Why is Suu Kyi silent on Rohingyas?
By Harun ur Rashid
November 21, 2014
RAKHINE state (formerly Arakan) in Myanmar has a diverse ethnic population. Official figures give the state's population as 40 lakhs (4 million) as of 2010. Rakhine state has a large Muslim minority, known as Rohingyas, of about 523,000, according to a 2009 UN estimate. According to the UN, they are one of the most persecuted minorities in the world.
In 1982, the military rulers in Myanmar passed the Citizenship Act, in which there is a provision which states that people whose ancestors came to settle in Myanmar before 1823 would be considered as citizens. The Myanmar leaders asserted that Rohingyas came to the Rakhine state after 1823 and were, thus, foreigners. Contrary to such assertions, historians claim that the Rohingya's earliest ancestors in Arakan date back to the 8th century.
An estimated 90,000 people have been displaced by the violence in 2012. About 2,528 houses were burned, of which 1,336 belonged to the Rohingyas and 1,192 to the Rakhines. The army and police were accused of playing a leading role in targeting Rohingyas through mass arrests and arbitrary violence. Amnesty International and other human rights groups were critical, stating that the Rohingyas were fleeing due to arbitrary arrests by the government and that they had faced discrimination by the government for decades.

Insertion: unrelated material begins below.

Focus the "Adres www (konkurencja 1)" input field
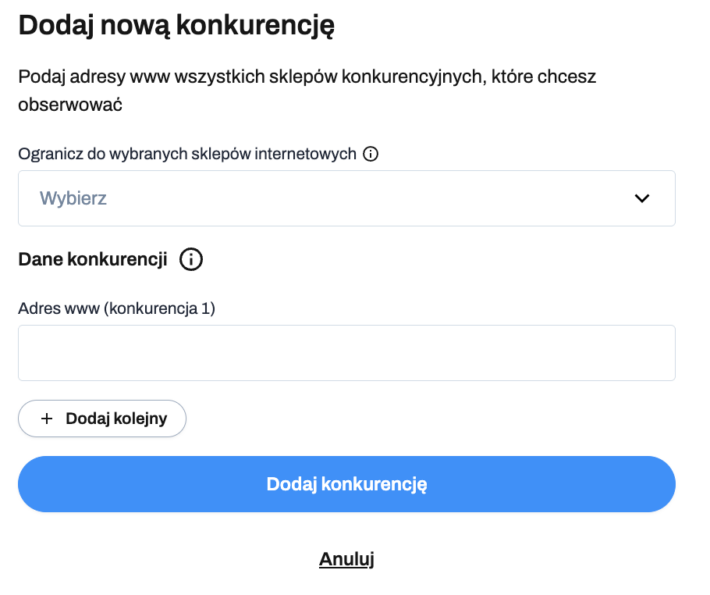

When hundreds of thousands of Rohingyas in the Rakhine state were driven from their homes, Nobel Peace Laureate Aung San Suu Kyi did not speak up for them or against the gross violation of human rights. While Suu Kyi met thousands of Myanmar refugees in May 2012 at a Thai border camp and promised to try as much as she could to help them return home, she has yet to visit the Rakhine state to see for herself the condition of the Rohingyas.
Most of her admirers abroad were astonished that she abdicated her moral responsibility to denounce such grave abuses on an ethnic minority in her country. It is reported that the Asia Advocacy director for Human Rights, John Sifton, said: “It is her authority as an iconic Nobel Peace Prize winner that she has failed to wield.”

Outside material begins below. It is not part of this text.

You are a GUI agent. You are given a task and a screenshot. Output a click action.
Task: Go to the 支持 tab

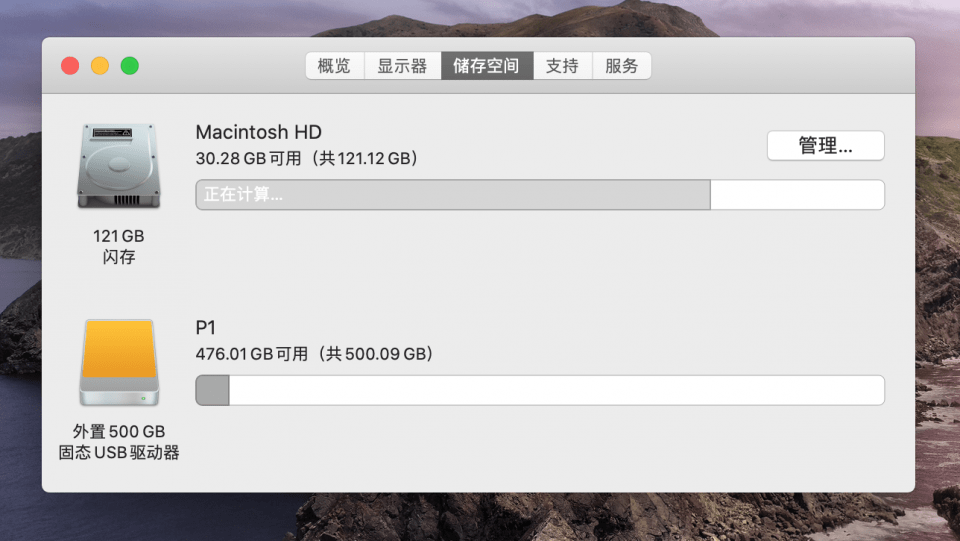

There could be several reasons for her silence. Some of them are as follows:
First, according to observers, with the withdrawal of the Japanese from Myanmar after the Second World War, the undisputed leader of Myanmar's independence U Aung San (Suu Kyi is the only daughter of Aung San) convened the Panglong Conference in 1947. The Conference was held to discuss the constitutional future of Myanmar. Aung San invited only the Buddhist representatives of the Rakhine state and reached an Agreement with them. The Muslims (Rohingyas) found themselves excluded from the Panglong conference and had no voice in it.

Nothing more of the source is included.